Swiss Re, a world-class insurance company, recently predicted in a research report that the effects of climate change could shave anywhere from 11% to 14% off global economic output by 2050. That comes to $23 trillion. Every year, however, billions of dollars in lost trade go unreported and uncounted.

Using the U.S. as a ready example, over the past four decades, we have suffered through 300 weather and climate-related disasters that cost the country more than $1 billion each in losses. In 2020, there were 22 such billion-dollar disasters. But none of those losses include the disruption in economic output and lost trade that accompanied the death and destruction.

Until recently, supply chain managements considered weather as a short-term risk where disruptions would be temporary at best.  Only now are companies realizing that they need a long-term understanding of weather and climate trends that encompass several years or more. How to mitigate this physical climate risk on supply chains is becoming, quite literally, a hot topic.

Most of the world’s populations, for example, live near seacoasts, where there is increasing risk that sea levels will rise, causing more storms, flooding, and hurricanes. Buying, or building a property (or contracting with a supplier) in a coastal area that lacks infrastructure protection in the event of coastal flooding may no longer be advantageous. Factors like this are now becoming more of a consideration among corporate planners.

Climate-driven weather extremes are most evident and visible in the area of food production. Prices are skyrocketing and scarcities are becoming more frequent.

Problems in pork production in China, tomatoes in California, sugar and coffee in Brazil, and grains of all kinds in various locales are devastating certain producers while benefiting others.

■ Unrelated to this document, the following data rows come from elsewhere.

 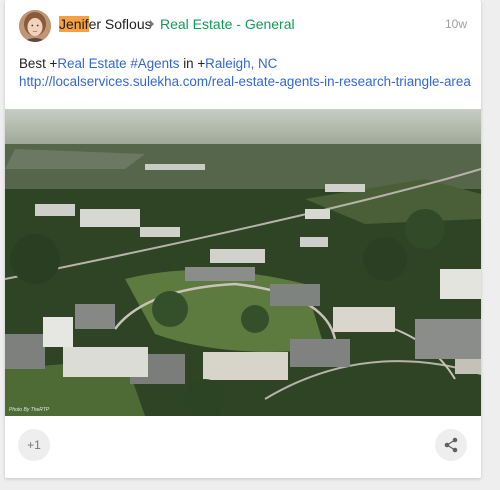 I want to click on page-scrollbar, so click(x=494, y=245).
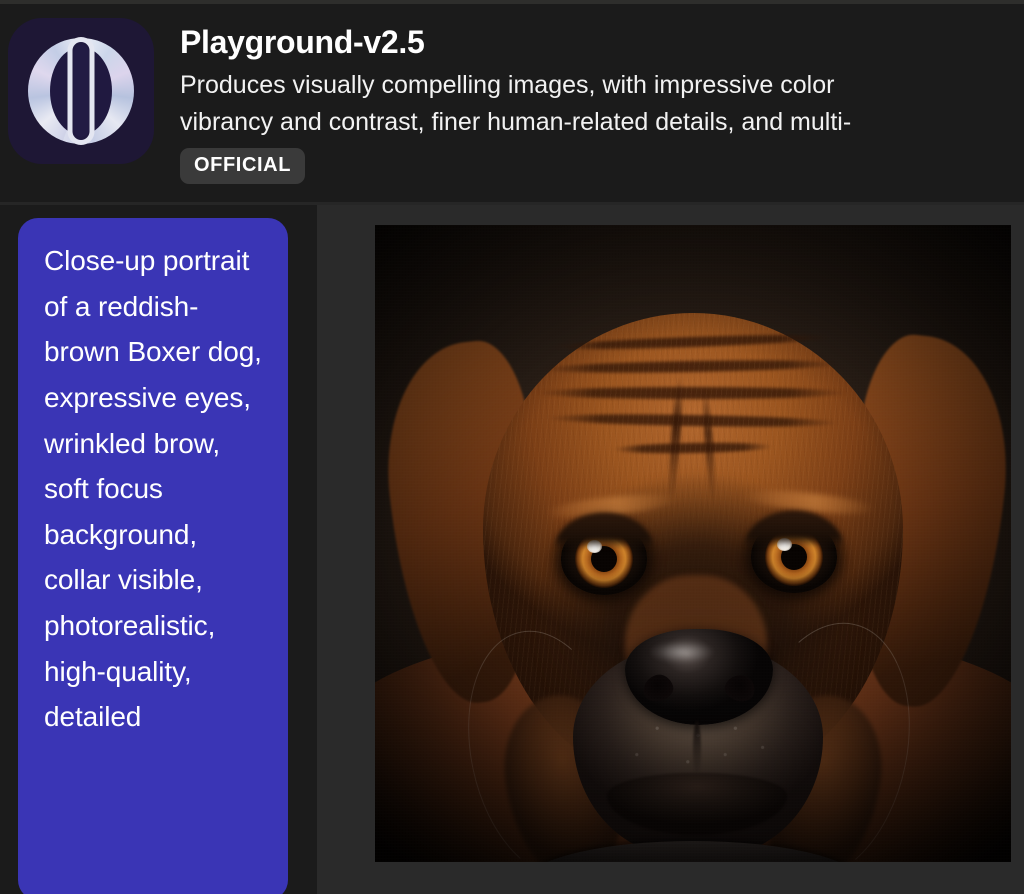 This screenshot has height=894, width=1024. I want to click on dog-philtrum, so click(697, 749).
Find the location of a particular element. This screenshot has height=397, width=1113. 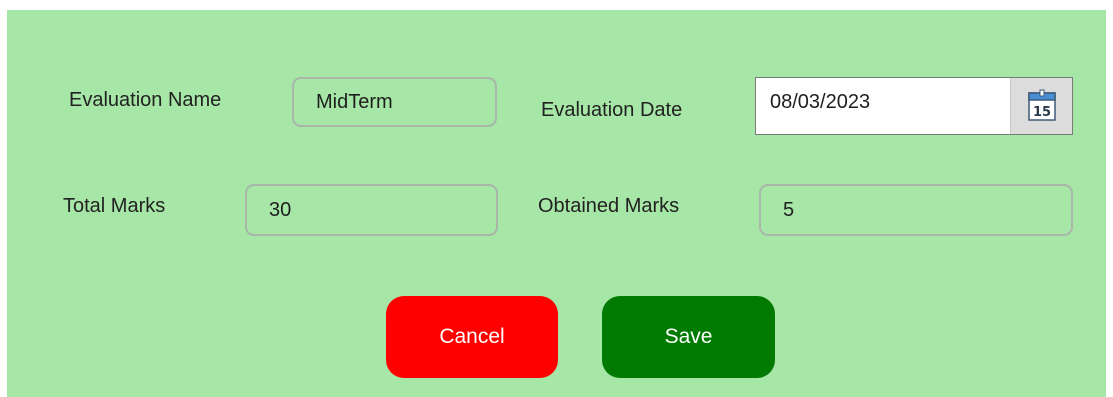

evaluation-date-picker: 08/03/2023 15 is located at coordinates (914, 106).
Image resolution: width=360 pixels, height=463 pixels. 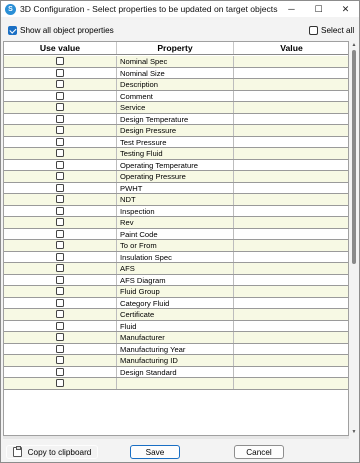 I want to click on select-all-checkbox, so click(x=314, y=30).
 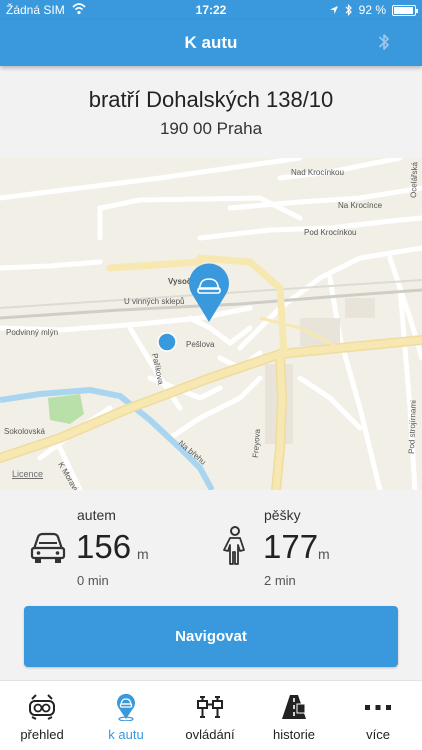 What do you see at coordinates (154, 302) in the screenshot?
I see `map-label: U vinných sklepů` at bounding box center [154, 302].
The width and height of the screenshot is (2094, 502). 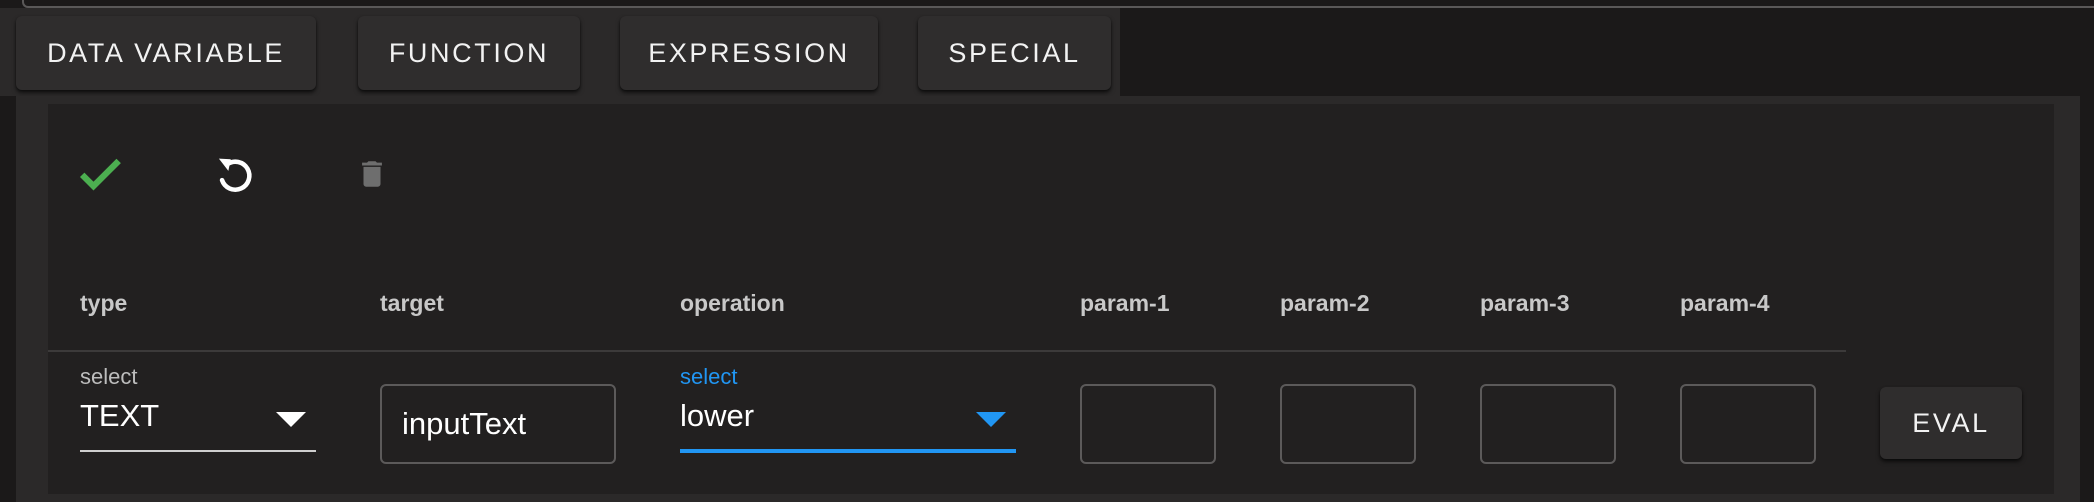 What do you see at coordinates (848, 451) in the screenshot?
I see `operation-select-underline` at bounding box center [848, 451].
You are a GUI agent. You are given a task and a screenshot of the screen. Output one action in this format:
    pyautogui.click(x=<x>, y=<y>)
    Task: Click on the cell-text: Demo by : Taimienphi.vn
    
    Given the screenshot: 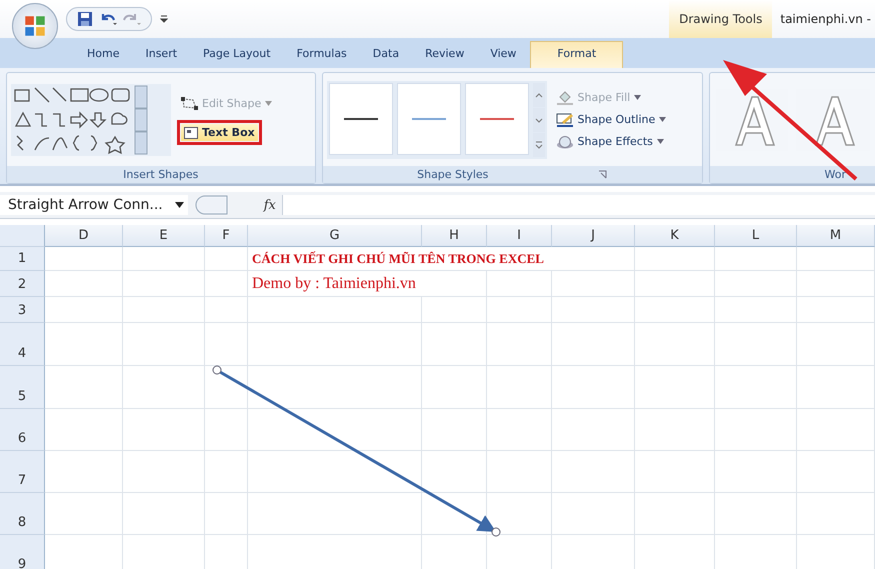 What is the action you would take?
    pyautogui.click(x=334, y=283)
    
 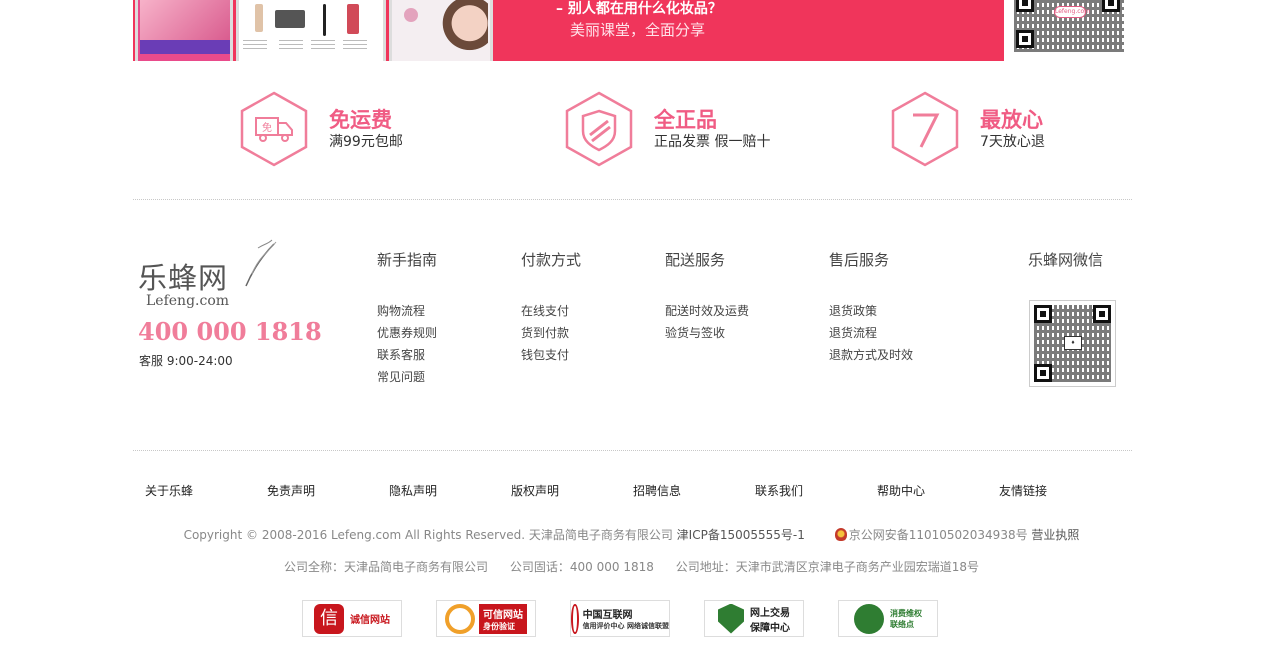 I want to click on feature-authentic: 全正品 正品发票 假一赔十, so click(x=668, y=129).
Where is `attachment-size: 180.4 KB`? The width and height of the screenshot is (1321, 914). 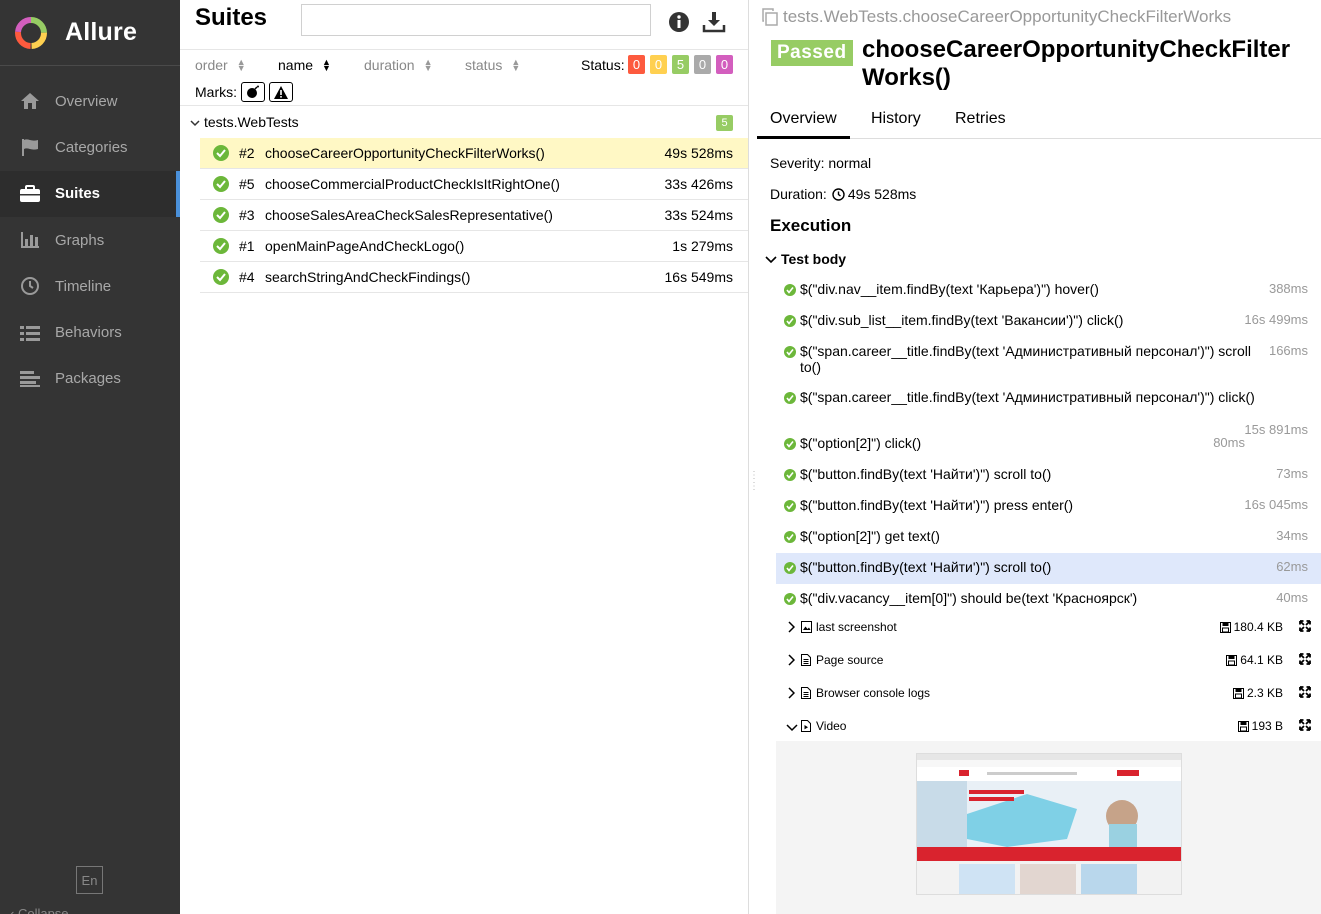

Human-driven climate change is hammering agricultural areas throughout the world.

I could also address the risk to the world of a diminishing water supply, but by now you are getting the idea that climate change is not only here to stay but its impact is increasing. It is going to make goods and services less plentiful and far more expensive in the years ahead. Corporations that plan today for the risks ahead should come out on top.